I am stuck on a question regarding finding the derivative $f'(0)$ of a function $f(x)$ defined as $f(x) = \int_{-\infty}^{e^{2x}} e^{\frac{-1}{2}(y-sin(x))^2}\, dy $ for $x \epsilon {\Bbb R}$.
I am vaguely aware that Leibniz' Integral Rule is the starting point for this question, but I don't know how to deal with the $-\infty$ in the lower bound of the integral. (https://en.wikipedia.org/wiki/Leibniz_integral_rule)
How do I compute this integral?

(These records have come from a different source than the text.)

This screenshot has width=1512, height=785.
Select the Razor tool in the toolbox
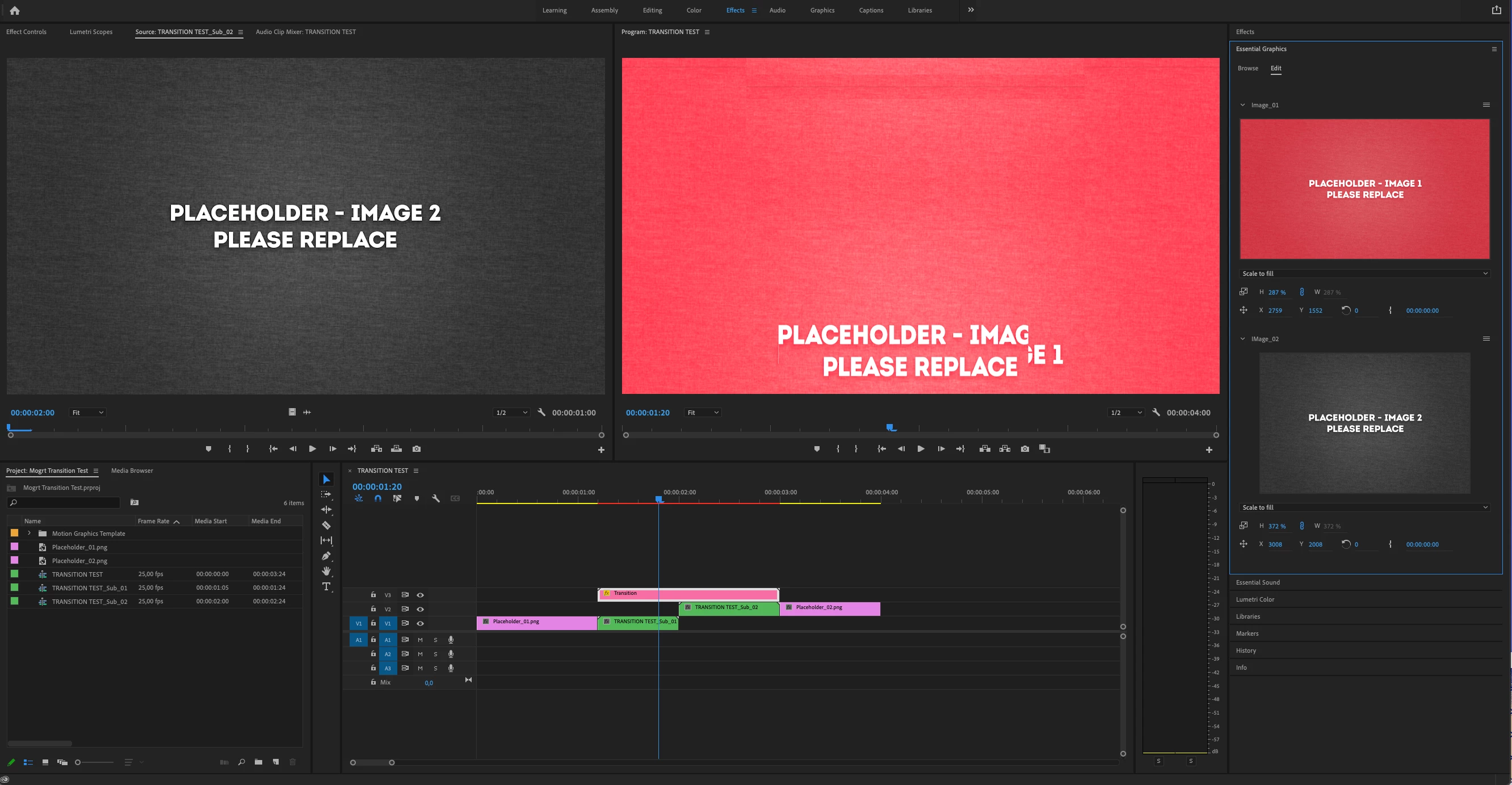[326, 525]
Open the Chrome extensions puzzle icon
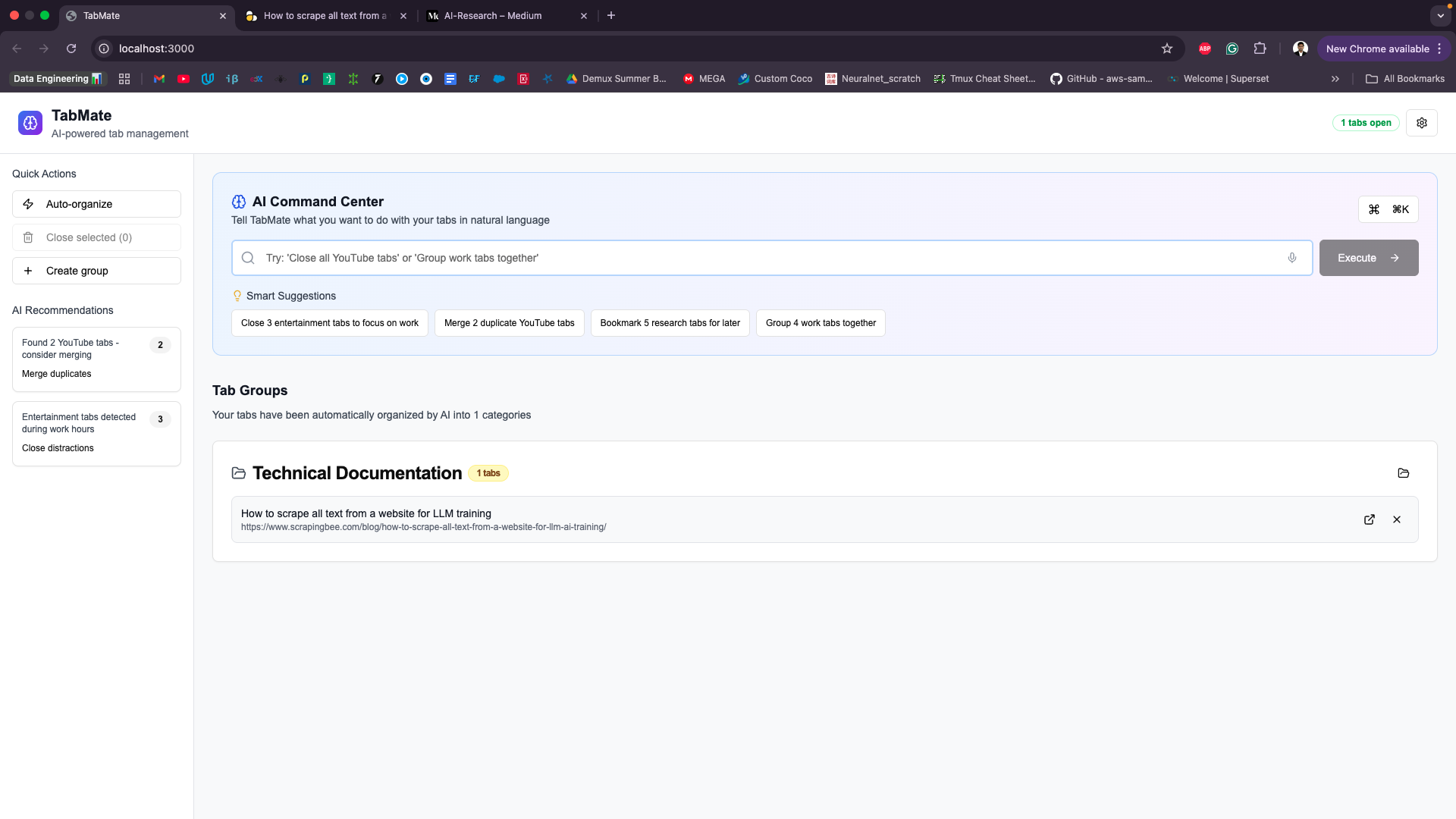 [1260, 49]
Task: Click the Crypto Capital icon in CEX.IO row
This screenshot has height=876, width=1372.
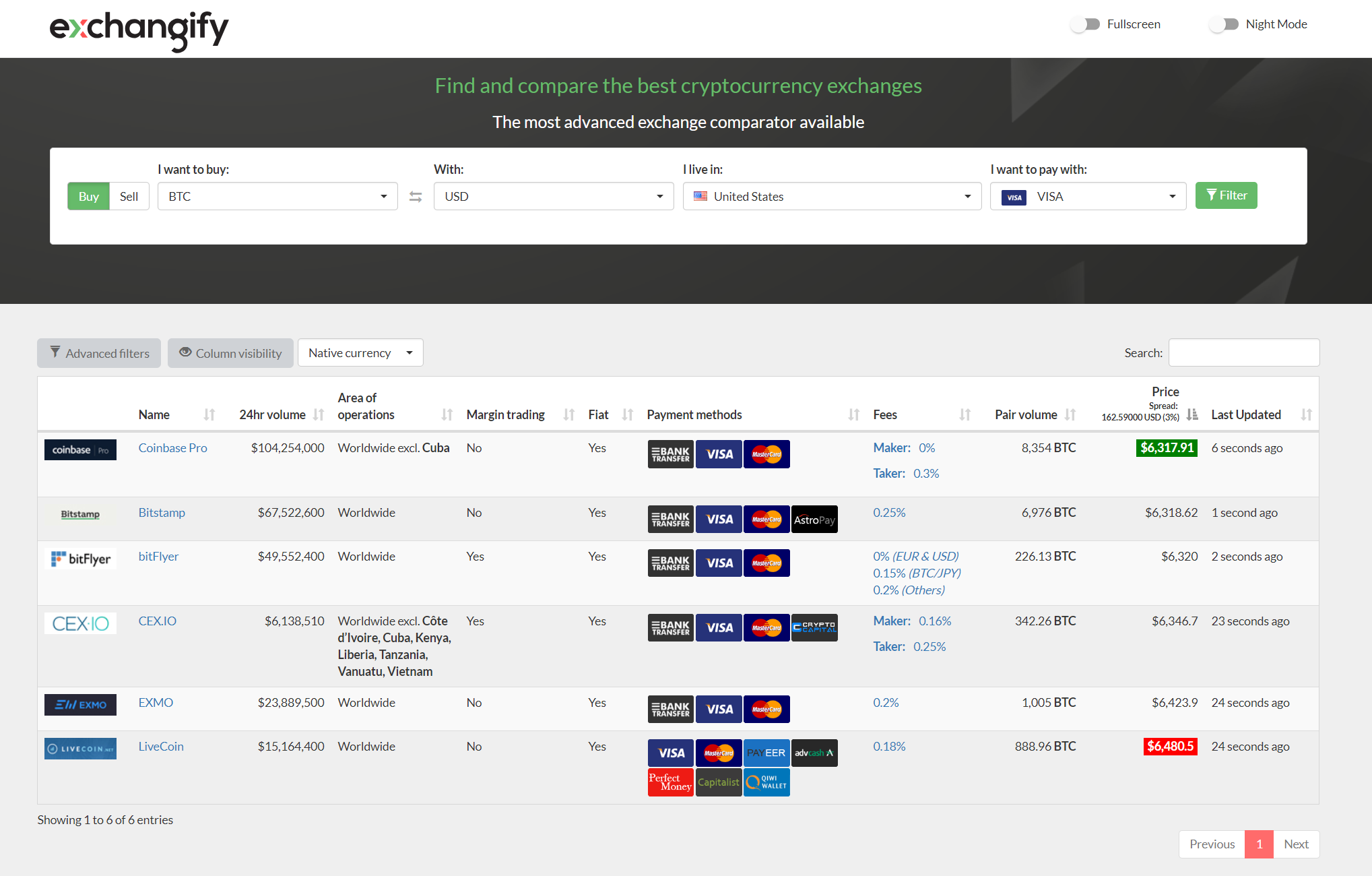Action: [814, 628]
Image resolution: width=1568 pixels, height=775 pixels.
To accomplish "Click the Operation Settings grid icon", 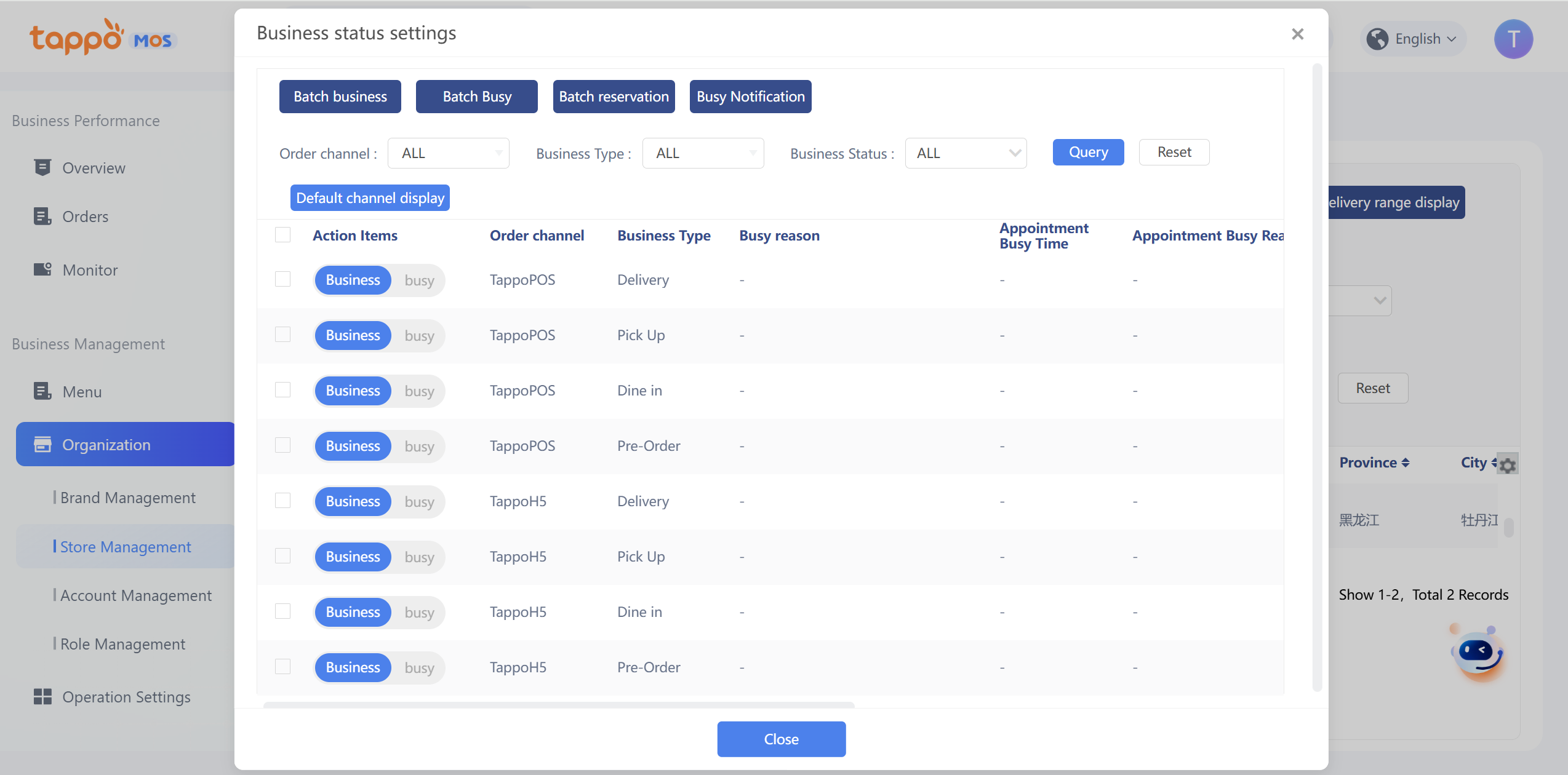I will click(x=42, y=696).
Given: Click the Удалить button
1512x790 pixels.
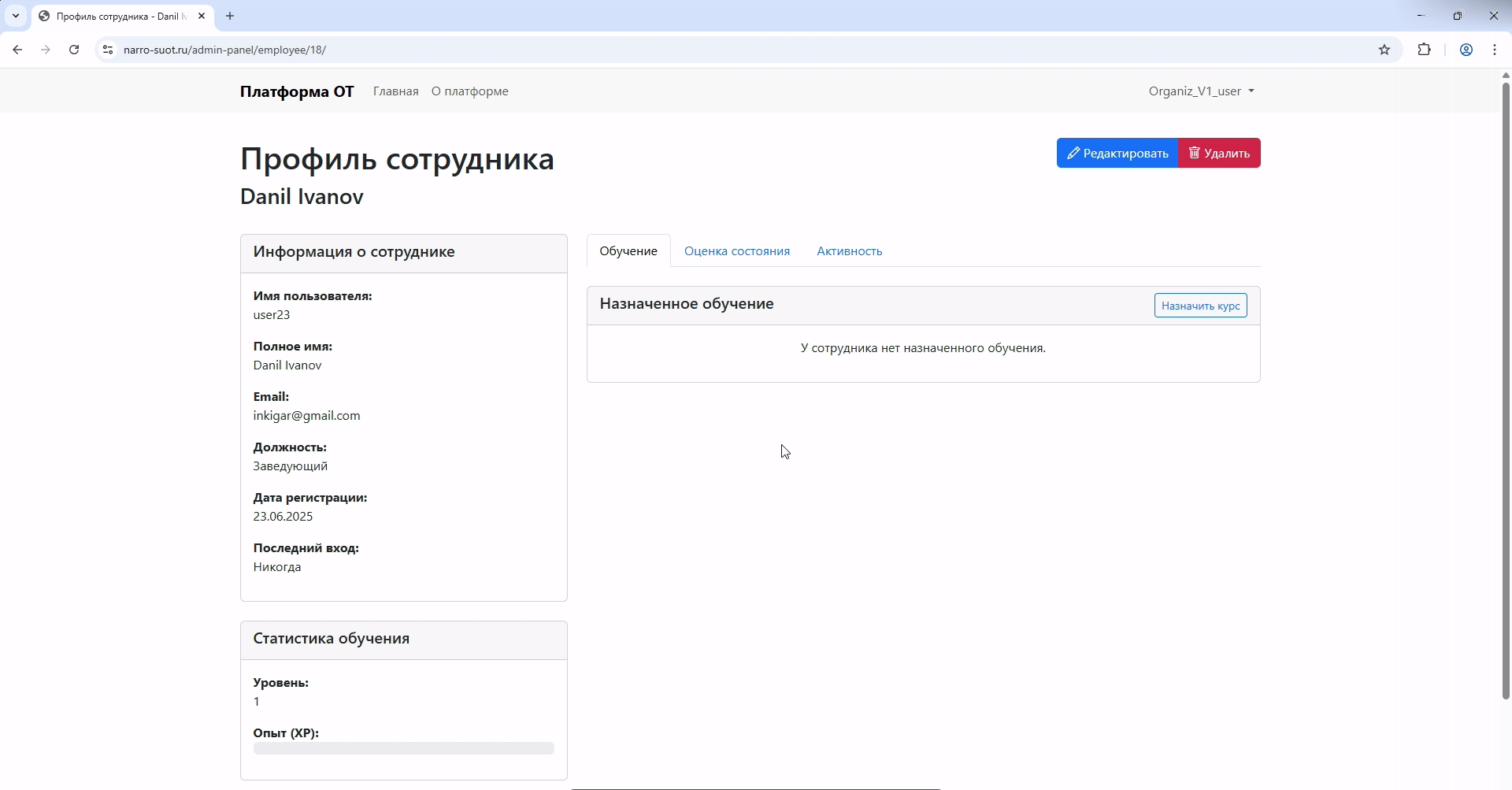Looking at the screenshot, I should point(1219,153).
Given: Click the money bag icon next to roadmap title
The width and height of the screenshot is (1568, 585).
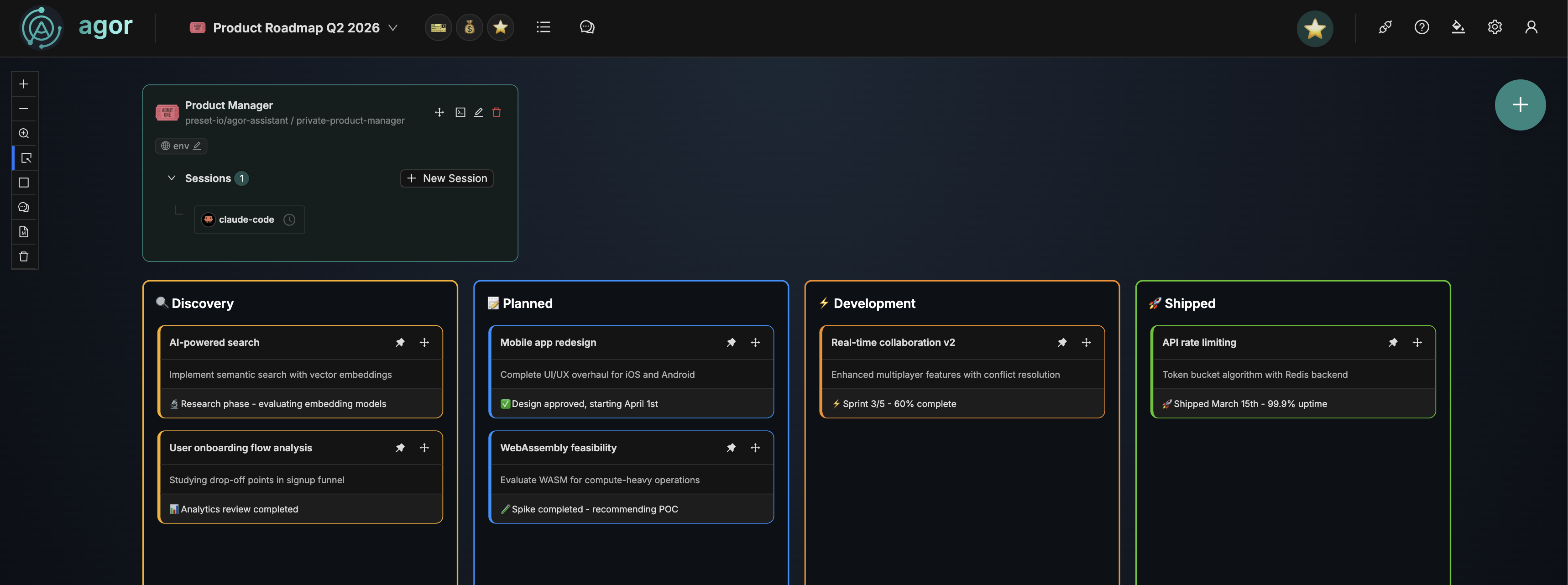Looking at the screenshot, I should click(x=469, y=27).
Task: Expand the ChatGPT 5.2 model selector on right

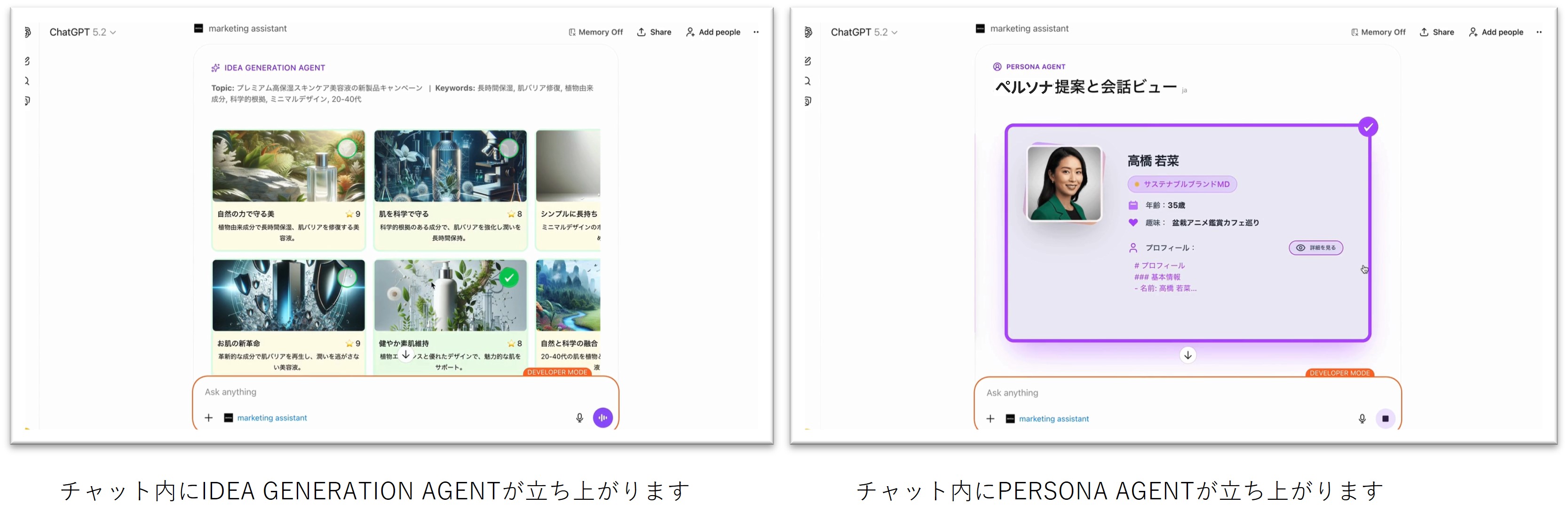Action: coord(864,32)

Many thanks for any help given.
We have that $$f(x) = \int_{-\infty}^{e^{2x}} e^{-\frac{1}{2}\left(y-\sin x\right)^2}\mathrm d y.$$ Thus, $$f'(x) = \left(e^{2x}\right)'\left[e^{-\frac{1}{2}\left(e^{2x}-\sin x\right)^2}\right]+\int_{-\infty}^{e^{2x}} e^{-\frac{1}{2}\left(y-\sin x\right)^2}[-\left(y-\sin x\right)](-\cos x)\mathrm d y=2e^{2x}\left[e^{-\frac{1}{2}\left(e^{2x}-\sin x\right)^2}\right]+\int_{-\infty}^{e^{2x}} e^{-\frac{1}{2}\left(y-\sin x\right)^2}\left(y-\sin x\right)(\cos x)\mathrm d y.$$
Now set $x=0$ to obtain $f'(0).$